- READING PASSAGE -
+ + + + + + +

Kent White / February 8, 2022
2021 marks the 21st Seacoast NH Market Outlook published by The Boulos Company. Since 2000, the industrial market typically has not changed much year over year. Yes, the vacancy rates or asking lease rates would vary slightly up or down, but we have never experienced anything close to the changes we have seen in 2021 – and we expect more to come as we head into a new year.
As of December 15, 2021, the Seacoast vacancy rate was 2.3% – a decrease from 3.9% at year-end 2020. Most of that vacancy, 63%, can be attributed to one building in Durham. That one building, located at 121 Technology Drive, sold in October to R.J. Kelly Company. At the time of the sale, the entire 263,000± SF of industrial/warehouse space was vacant. According to the broker representing the new owner, they have five industrial/ warehouse tenants actively pursuing the vacancy and the expectation is that all 263,000± SF, plus additional expansion space, will be leased by the spring of 2022. If those expectations materialize, there will be less than 1% of industrial inventory available in the New Hampshire Seacoast.
The low vacancy obviously tells one story, but the most impressive change has been the increasing asking lease rates, which have increased by more than 60% in some towns in just the past year. One prime example is the 121 Technology Drive building in Durham which is highlighted above. The asking lease rate under the new ownership is $11.75/SF NNN, which is an increase from $6.75/SF in 2020. The other large vacancy in the Seacoast is 131 Portsmouth Avenue in Exeter, which was recently purchased by an investor. The asking lease rate for this 75,747± SF industrial building is $11.75/SF NNN. In some cases, the asking lease rates are approaching, or exceeding asking office rents, which is something we have never seen before.
What is causing this unprecedented change? Well, there are a few factors. Disruptions to global supply chains during COVID-19 have forced companies to store more inventory onsite, while also growing to meet increased demand. Furthermore, these supply disruptions from overseas have companies shifting some of their manufacturing back to the USA. We have also seen an uptick in out of state companies looking to the Seacoast for space because of low inventory and accelerating lease rates in other parts of the country as well.

+ + + + + + +

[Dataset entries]
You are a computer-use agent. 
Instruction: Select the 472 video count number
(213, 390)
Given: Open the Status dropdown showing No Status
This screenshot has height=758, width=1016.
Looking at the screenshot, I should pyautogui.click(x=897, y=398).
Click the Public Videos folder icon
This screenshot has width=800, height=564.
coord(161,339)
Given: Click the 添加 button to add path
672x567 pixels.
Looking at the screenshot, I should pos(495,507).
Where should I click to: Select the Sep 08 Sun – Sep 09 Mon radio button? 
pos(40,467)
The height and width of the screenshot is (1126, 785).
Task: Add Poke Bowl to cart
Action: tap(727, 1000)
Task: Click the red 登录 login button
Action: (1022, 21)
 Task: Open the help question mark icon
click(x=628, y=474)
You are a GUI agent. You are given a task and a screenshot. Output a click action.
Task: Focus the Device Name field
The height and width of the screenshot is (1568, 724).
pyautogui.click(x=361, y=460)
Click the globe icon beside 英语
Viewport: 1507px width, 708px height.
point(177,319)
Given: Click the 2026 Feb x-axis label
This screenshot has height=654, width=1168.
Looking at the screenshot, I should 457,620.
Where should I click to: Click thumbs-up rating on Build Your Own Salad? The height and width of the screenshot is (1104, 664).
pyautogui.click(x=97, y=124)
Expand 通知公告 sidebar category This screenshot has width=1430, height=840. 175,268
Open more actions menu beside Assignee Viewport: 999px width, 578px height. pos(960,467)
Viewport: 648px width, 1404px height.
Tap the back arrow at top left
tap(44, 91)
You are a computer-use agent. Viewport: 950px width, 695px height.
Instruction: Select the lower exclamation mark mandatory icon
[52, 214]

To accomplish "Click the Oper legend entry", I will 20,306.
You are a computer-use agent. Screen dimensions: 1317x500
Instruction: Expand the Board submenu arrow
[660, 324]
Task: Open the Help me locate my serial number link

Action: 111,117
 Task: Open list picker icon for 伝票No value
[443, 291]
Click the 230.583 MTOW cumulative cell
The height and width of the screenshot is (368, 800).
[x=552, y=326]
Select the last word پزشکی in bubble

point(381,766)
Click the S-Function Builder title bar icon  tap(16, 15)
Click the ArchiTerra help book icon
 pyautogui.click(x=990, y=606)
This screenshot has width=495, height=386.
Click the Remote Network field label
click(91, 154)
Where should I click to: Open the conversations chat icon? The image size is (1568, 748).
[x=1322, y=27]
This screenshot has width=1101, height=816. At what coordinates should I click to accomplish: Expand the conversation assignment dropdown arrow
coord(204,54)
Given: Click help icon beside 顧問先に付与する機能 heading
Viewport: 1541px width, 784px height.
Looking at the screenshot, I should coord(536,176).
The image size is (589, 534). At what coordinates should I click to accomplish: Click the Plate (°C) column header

+ + + + + + +

- WHAT TO WORK ON -
A - Answer the following questions using the Seacoast industrial market outlook.
(i) What was the Seacoast vacancy rate at year-end 2020?
(ii) Which company purchased 121 Technology Drive in October?
(iii) How large is the industrial building at 131 Portsmouth Avenue in Exeter?
B - Write a continuation of the Seacoast industrial market outlook, beginning after its final sentence.

- EXERCISE RESULTS -
A -
(i) 3.9%
(ii) R.J. Kelly Company
(iii) 75,747± SF

B -
What to do? Build more buildings? Sounds easy, but with the lack of good industrial land with the correct zoning and good access, there aren’t many options, especially along I-95. Furthermore, much of the current demand is immediate and waiting 12-18 months for a new building isn’t an option. Having said this, there are a few new development projects in the works for companies that have time on their side. We should also see adaptive reuse of retail or office buildings. As the office and retail markets change because of COVID-19, there may be opportunity to convert these properties to industrial use. This would pose some challenges with zoning, low celling heights, access, etc. but companies are being forced to look at every option.
So, what can we expect in 2022? Unfortunately for tenants and fortunately for landlords, more of the same. Vacancy rates will remain extremely low and lease rates will continue to increase – although there will be a ceiling to these asking rents beyond which tenants cannot justify. This will prove especially true as those asking rents start to compete with costs of new construction. The adage of “Supply and Demand” really does apply to the New Hampshire Seacoast. Unfortunately, because of the lack of supply, local companies may be forced to expand or relocate to other parts of the country. Long term, this may be the biggest impact to the local economy. Time will tell.